En conclusion, les définitions du tourisme – que ce soit les définitions de référence générales ou scientifiques – comprennent un certain nombre de points communs. La mobilité peut être identifiée comme la caractéristique principale, puisqu’il s’agit de la motivation même du tourisme. Le deuxième point capital est la capacité du tourisme à influencer et à modifier profondément et transversalement les milieux dans lesquels il s'installe.

Ces éléments relevés comme des caractéristiques du tourisme semblent faire écho à celles relevées dans la définition de la globalisation proposée plus haut. Nous proposerons d'abord de montrer que la prééminence de la mobilité forme un lien étroit entre ces deux phénomènes. Nous irons ensuite plus loin en expliquant pourquoi le tourisme est un résultat typique des effets de la globalisation, et qu'il permet donc, en tant que miroir de celle-ci, d'en comprendre les dynamiques. Enfin, nous terminerons en exposant les faits qui semblent indiquer que le tourisme agit aussi comme un milieu producteur de globalisation.

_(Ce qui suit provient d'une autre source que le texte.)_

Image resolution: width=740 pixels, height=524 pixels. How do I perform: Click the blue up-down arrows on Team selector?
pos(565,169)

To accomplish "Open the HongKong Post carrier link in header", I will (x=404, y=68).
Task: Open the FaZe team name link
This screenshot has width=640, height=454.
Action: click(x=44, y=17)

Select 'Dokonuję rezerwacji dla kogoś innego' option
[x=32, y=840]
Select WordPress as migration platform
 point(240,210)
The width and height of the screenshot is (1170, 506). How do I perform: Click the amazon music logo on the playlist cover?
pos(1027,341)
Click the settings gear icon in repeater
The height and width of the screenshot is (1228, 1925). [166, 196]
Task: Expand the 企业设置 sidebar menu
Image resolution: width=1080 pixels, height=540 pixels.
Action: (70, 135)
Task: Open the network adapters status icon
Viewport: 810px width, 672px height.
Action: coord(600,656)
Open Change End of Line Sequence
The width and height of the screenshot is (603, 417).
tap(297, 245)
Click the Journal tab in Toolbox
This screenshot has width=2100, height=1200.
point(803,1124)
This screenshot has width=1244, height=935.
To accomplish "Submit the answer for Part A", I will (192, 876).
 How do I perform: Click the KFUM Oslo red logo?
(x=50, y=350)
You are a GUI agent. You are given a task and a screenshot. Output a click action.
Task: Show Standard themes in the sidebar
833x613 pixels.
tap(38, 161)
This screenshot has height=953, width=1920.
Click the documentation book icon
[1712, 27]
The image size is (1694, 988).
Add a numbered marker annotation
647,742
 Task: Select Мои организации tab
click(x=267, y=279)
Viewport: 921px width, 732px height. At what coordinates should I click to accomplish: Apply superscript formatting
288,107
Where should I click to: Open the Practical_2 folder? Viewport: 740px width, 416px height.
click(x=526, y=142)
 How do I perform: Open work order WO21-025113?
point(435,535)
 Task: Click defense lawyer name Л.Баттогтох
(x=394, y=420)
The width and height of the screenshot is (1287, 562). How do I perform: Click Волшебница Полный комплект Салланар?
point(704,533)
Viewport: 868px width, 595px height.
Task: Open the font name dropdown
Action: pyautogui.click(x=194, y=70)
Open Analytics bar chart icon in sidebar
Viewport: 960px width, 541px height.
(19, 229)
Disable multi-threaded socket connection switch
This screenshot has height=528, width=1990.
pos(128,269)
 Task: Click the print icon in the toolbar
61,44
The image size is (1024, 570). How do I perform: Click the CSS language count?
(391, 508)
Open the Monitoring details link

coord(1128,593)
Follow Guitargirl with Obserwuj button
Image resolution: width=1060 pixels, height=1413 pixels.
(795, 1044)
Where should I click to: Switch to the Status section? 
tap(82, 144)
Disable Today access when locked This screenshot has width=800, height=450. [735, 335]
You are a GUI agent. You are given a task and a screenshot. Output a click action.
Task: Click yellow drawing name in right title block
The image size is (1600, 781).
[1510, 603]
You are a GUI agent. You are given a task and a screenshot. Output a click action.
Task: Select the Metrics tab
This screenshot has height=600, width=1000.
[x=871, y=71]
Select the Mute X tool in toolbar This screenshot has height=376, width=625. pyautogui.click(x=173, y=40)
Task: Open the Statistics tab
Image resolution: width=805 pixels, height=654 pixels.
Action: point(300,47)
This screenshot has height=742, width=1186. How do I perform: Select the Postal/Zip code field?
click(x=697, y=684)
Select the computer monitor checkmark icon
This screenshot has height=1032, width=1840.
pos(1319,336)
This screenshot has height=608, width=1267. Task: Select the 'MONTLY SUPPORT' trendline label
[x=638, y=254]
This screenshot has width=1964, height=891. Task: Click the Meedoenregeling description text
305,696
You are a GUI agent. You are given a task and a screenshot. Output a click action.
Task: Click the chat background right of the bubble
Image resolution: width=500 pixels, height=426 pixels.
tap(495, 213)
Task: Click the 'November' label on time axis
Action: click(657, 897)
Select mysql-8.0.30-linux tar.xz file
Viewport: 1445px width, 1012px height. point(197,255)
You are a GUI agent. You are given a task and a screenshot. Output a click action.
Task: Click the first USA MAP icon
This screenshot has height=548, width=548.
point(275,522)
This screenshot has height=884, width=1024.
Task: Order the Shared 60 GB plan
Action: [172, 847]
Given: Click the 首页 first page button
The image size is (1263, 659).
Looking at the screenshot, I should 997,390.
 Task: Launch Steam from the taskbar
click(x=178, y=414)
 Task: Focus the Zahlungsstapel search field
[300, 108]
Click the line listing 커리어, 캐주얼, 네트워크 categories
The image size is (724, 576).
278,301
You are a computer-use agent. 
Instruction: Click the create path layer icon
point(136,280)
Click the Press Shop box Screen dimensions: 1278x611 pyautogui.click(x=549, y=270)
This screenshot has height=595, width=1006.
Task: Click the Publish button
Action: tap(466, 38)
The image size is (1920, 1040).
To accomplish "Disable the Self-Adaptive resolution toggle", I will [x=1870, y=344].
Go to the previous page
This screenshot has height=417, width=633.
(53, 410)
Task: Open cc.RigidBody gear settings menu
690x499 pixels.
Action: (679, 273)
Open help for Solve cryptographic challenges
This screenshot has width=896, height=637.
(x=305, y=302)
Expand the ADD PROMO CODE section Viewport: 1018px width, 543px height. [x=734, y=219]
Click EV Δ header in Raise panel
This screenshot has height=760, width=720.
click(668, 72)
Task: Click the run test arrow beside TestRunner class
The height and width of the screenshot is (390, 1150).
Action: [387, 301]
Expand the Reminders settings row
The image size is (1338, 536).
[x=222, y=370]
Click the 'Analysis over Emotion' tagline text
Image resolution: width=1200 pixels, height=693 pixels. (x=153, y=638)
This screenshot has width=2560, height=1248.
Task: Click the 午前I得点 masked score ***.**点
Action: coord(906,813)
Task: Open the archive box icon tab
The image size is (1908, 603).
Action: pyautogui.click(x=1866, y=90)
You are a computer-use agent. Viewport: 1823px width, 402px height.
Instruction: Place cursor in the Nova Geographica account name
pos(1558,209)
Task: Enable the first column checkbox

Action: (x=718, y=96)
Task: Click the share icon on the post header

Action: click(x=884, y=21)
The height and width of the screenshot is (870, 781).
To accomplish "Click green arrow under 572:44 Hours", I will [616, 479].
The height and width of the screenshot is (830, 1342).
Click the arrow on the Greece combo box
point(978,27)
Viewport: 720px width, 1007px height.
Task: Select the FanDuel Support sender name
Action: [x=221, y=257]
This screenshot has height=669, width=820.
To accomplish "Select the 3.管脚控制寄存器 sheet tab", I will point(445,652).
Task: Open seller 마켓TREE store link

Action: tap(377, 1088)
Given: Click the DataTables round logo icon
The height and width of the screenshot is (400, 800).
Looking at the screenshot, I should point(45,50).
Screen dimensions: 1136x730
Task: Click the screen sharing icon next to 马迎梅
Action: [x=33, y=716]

60 « Le tourisme n’est pas un secteur clairement délimité, il s’agit d’un domaine englobant et pénétrant

d’activités industrielles et de services. Il touche à presque toutes les sphères de la vie nationale à l’intérieur d’un pays, et c’est la raison pour laquelle les états doivent formuler de façon essentielle une politique solide du tourisme avant de lancer des projets importants d’investissement touristique. Comme MacCannell le dit à juste titre, le tourisme est un encadrement idéologique de l'histoire, de la nature et de la tradition ; un encadrement qui a le pouvoir de refaçonner culture et nature selon ses propres besoins ».